Start your free 14-day ContainIQ trial

Kubernetes Liveness Probe | Practical Guide

June 27, 2022

It’s often helpful to check if your Kubernetes application responds to requests in a healthy manner. In this post, you’ll learn about liveness probes, including when and how to use them.

James Walker
Software Engineer

Kubernetes liveness probes determine whether your pods are running normally. Setting up these probes helps you check whether your workloads are healthy. They can identify application instances that have entered a failed state, even when the pod that contains the instance appears to be operational.

Kubernetes automatically monitors your pods and restarts them when failures are detected. This handles issues where your application crashes, terminating its process and emitting a non-zero exit code. Not all issues exhibit this behavior, though. Your application could have lost its database connection, or be experiencing timeouts while communicating with a third-party service. In these situations, the pod will look from the outside like it’s running, but users won’t be able to access the application within.
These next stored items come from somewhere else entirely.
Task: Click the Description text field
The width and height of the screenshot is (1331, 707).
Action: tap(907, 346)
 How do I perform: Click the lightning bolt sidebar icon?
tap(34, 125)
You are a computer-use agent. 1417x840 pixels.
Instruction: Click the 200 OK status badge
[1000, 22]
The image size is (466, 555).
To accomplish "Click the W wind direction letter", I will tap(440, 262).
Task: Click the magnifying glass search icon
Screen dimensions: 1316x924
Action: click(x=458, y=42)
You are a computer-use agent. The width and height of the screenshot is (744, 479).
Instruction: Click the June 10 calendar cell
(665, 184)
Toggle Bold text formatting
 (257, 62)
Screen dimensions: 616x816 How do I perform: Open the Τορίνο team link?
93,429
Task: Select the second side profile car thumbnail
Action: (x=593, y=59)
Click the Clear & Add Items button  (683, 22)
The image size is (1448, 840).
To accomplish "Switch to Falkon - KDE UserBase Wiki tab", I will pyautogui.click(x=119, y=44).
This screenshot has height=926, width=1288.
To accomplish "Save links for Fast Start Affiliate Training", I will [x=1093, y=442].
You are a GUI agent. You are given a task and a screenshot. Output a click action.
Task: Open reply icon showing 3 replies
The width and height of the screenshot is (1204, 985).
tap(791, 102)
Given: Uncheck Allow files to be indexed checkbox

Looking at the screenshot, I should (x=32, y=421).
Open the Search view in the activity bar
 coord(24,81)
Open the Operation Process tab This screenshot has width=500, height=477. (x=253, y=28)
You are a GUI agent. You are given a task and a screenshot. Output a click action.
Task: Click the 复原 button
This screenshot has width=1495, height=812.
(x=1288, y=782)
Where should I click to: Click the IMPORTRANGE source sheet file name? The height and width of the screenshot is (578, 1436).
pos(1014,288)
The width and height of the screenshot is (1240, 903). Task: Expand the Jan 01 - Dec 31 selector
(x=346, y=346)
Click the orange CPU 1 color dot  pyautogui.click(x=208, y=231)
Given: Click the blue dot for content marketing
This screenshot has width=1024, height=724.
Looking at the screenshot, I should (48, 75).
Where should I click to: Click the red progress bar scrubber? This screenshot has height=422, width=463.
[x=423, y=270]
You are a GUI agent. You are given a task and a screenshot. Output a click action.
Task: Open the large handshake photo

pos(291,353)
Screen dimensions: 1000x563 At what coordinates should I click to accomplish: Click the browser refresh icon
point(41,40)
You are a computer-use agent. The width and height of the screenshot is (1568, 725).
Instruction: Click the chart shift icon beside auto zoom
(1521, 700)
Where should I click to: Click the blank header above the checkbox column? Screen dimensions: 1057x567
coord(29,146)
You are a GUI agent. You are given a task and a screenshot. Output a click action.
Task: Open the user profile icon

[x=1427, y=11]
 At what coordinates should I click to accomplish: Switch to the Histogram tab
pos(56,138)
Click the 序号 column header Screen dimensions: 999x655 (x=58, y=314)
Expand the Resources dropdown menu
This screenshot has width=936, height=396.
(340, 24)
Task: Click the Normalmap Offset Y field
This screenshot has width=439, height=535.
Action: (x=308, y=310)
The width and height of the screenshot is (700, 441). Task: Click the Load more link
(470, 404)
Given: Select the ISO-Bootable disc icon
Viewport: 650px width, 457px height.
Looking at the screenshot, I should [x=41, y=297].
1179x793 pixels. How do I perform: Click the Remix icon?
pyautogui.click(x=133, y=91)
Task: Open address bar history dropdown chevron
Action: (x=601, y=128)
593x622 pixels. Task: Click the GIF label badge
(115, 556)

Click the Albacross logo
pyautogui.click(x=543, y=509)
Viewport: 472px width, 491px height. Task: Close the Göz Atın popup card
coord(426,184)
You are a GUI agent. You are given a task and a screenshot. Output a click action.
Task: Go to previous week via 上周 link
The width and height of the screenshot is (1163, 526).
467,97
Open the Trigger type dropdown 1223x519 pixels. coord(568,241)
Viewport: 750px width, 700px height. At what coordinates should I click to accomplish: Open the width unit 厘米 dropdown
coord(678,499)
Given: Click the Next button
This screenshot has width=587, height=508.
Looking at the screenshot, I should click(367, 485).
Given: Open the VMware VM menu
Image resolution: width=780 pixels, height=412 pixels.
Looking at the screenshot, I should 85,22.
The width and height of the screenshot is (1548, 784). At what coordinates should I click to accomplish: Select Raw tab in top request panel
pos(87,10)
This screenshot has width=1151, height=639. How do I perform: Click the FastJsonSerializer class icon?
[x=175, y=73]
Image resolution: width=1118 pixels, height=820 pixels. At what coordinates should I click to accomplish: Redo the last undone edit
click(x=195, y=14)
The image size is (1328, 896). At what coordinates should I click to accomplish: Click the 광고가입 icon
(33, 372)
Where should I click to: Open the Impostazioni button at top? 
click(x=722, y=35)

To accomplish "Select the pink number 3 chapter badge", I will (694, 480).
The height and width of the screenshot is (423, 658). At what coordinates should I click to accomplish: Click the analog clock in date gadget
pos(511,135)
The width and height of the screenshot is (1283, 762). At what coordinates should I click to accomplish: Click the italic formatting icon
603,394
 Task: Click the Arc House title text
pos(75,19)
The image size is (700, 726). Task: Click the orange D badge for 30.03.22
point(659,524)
Liveness probes are a mechanism for indicating your application’s internal health to the Kubernetes control plane. Kubernetes uses liveness probes to detect issues within your pods. When a liveness check fails, Kubernetes restarts the container in an attempt to restore your service to an operational state.

In this article, you’ll explore when liveness probes should be used, how you can create them, and some best practices to be aware of as you add probes to your cluster.

Why Do Liveness Probes Matter?

Liveness probes enhance Kubernetes’ ability to manage workloads on your behalf. Without probes, you need to manually monitor your pods to distinguish which application instances are healthy and which are not. This becomes time-consuming and error-prone when you’re working with hundreds or thousands of pods.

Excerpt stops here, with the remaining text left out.